Im malerischen Camara de Lobos wacht dieser bezaubernde Seelöwe aus Farbe und Müll über den kleinen Hafen und ist ein echter Hingucker geworden, der sogar in unserem Hotel als Fotospot empfohlen wurde. Und da sagt noch einmal jemand Madeira sei nur etwas für ältere Menschen.

Madeira Streetart Camara de Lobos

5. Adrenalinjunkies

Wer auf der Suche nach Nervenkitzel ist, ist auf Madeira genau richtig. Da können selbst die manchmal als langweilig geltenden Wanderungen zu einem Highlight werden. Schwindelfrei solltest du hier schon sein, wenn du dich z.B. auf die 589 Meter hohe Plattform Cabo Girao traust. Direkt unter Dir stürzt sich nämlich eine der höchsten Klippen der Welt ins Meer. Und durch den durchsichtigen Boden kannst du bis nach unten schauen und hast das Gefühl zu schweben.

Oder Du wanderst immer an einer schmalen Levada (einer alten Wasserleitung) entlang, deren Weg hinter einem Wasserfall hindurch führt und gönnst Dir eine kalte, natürlich Dusche. Um dann danach durch einen finsteren, alten Tunnel hindurch zu laufen. Da denkst Du so schnell nicht mehr daran, dass Du auf einer „Rentnerisel“ bist.

Meinen heftigsten Adrenalinschub hatte ich wohl bei der halsbrecherischen Gondelfahrt vom Klippenrand des Miradouro do Teleférico das Achadas da Cruz zum Strand. Angeblich 80 Grad in die Tiefe in einer winzigen Gondel, das ist nichts für schwache Nerven. Aber ein unglaubliches Erlebnis und eine unbedingte Empfehlung.

6. Sonnenauf- und -untergänge

Etwas, das völlig altersunabhängig ist, sind Sonnenauf- und -untergänge. Alt und Jung sind fasziniert von diesem Naturschauspiel. Und auch auf Madeira gibt es sehr viele Angebote für Wanderungen oder Fahrten zum Sonnenauf- oder -untergang. Und die sind auf Madeira schon richtig schön und durchaus fotogen. Egal ob ein Aussichtspunkt oder ein Berggipfel, zu Beginn oder Ende eines Tages zeigt sich Madeira in seinem schönsten Licht. Und jeder ist herzlich willkommen, egal ob noch arbeitende- oder nicht mehr arbeitende Bevölkerung. Da kommt es nur darauf an wie gerne man bereit ist den Wecker im Urlaub morgens um halb 5 zu stellen.

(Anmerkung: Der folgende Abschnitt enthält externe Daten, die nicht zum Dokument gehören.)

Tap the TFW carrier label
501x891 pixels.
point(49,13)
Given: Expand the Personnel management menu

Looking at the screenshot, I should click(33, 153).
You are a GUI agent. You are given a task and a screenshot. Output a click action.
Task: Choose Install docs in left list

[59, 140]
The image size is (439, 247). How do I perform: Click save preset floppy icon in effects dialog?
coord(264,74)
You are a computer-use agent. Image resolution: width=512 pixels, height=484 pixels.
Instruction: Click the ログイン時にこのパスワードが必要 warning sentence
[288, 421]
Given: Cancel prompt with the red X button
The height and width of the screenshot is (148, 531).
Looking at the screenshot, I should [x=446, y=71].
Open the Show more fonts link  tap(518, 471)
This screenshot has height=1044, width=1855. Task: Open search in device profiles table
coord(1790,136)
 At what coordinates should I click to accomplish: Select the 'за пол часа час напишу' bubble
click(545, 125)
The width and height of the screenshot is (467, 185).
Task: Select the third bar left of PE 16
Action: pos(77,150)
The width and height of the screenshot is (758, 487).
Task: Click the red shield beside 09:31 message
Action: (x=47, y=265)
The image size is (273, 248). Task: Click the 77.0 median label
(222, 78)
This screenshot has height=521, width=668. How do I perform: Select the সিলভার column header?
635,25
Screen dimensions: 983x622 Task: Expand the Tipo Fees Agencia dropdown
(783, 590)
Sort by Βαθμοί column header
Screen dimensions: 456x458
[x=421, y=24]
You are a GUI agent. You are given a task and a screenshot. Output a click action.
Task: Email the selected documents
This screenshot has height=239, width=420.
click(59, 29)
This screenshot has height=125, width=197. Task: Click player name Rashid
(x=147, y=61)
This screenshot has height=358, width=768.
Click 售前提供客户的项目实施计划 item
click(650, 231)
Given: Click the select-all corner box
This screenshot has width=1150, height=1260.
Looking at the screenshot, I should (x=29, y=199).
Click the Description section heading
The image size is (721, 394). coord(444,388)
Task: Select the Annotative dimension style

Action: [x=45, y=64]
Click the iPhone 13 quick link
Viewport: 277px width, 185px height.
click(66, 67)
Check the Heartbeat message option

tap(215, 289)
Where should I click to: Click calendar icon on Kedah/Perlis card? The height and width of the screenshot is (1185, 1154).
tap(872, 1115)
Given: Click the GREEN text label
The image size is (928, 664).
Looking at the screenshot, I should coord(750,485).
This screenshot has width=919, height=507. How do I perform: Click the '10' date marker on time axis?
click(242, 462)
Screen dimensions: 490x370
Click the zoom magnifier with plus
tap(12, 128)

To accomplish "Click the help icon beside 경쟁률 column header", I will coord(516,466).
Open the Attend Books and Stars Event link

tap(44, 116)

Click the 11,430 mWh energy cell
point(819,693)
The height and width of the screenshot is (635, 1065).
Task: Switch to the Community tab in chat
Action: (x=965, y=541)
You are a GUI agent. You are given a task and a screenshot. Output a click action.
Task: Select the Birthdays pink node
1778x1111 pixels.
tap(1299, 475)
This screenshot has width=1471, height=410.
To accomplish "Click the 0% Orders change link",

Eines ist klar, das Rentnerimage hat Madeira mittlerweile abgelegt. Auch wenn immer noch viele Touristen, die wir gesehen haben, in diese Altersgruppe passen. Aber die Insel ist viel zu schön und hat viel zu viel zu bieten, als dass jüngere Reisende hier nicht herkommen sollten. Vergiss das verstaubte Image und geniesse hier die einzigartige Natur. Die Aussichten, die Landschaften und die Vielfältigkeit macht Madeira für jedes Alter attraktiv. Egal ob Adrenalinjunkie, Aktivurlauber oder (erst Recht) Hobbyfotograf, diese Insel sollte unbedingt auf der Liste eurer nächsten Reiseziele stehen.